ECLI:NL:HR:2023:1540
Hoge Raad
- Cassatie
- Rechtspraak.nl
Cassatie tegen uitspraak Gerechtshof Amsterdam inzake inkomstenbelasting en heffingsrente
In deze zaak heeft de Hoge Raad op 10 november 2023 uitspraak gedaan in een cassatieprocedure die was ingesteld door belanghebbende, vertegenwoordigd door M.H.W.N. Lammers, tegen de Staatssecretaris van Financiën. De zaak betreft de aan belanghebbende opgelegde aanslagen in de inkomstenbelasting en premie volksverzekeringen voor de jaren 2011 en 2012, evenals de daarbij gegeven beschikkingen inzake heffingsrente en belastingrente. De uitspraak van het Gerechtshof Amsterdam, die op 10 november 2021 werd gedaan, werd door belanghebbende bestreden, waarbij ook een klacht werd ingediend over een vermeende onvolkomenheid bij de beëdiging van de raadsheren die de uitspraak hadden gedaan.
De Hoge Raad heeft de klachten van belanghebbende beoordeeld, maar kwam tot de conclusie dat deze niet konden leiden tot vernietiging van de uitspraak van het Hof.
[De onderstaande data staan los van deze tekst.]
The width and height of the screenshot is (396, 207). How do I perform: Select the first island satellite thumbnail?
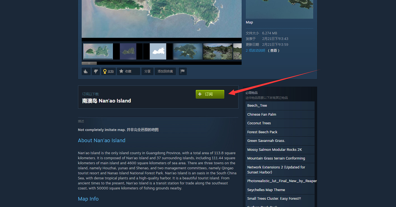[x=98, y=51]
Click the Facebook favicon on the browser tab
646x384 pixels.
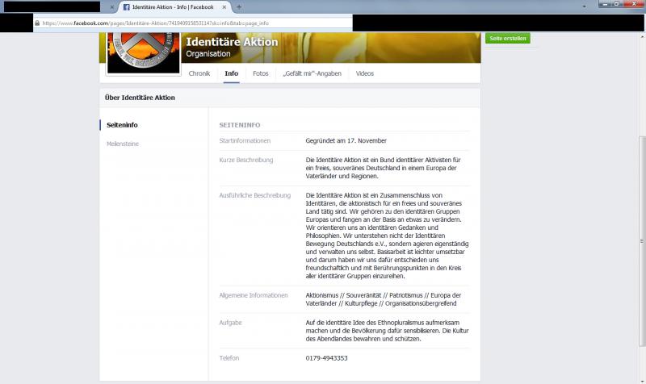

De Hoge Raad was van mening dat het niet nodig was om te motiveren waarom deze klachten niet gegrond waren, aangezien de vragen die aan de orde waren niet van belang waren voor de eenheid of ontwikkeling van het recht. Daarnaast werd ook de klacht die in de brief van 30 augustus 2022 was aangevoerd, beoordeeld en deze faalde op de gronden die eerder waren vermeld in een arrest van de Hoge Raad van 21 oktober 2022.
De Hoge Raad heeft geen aanleiding gezien om een veroordeling in de proceskosten uit te spreken en verklaarde het beroep in cassatie ongegrond. De uitspraak is gedaan door de raadsheren M.W.C. Feteris als voorzitter, E.F. Faase en P.A.G.M. Cools, in tegenwoordigheid van waarnemend griffier E. Cichowski, en is openbaar uitgesproken op 10 november 2023.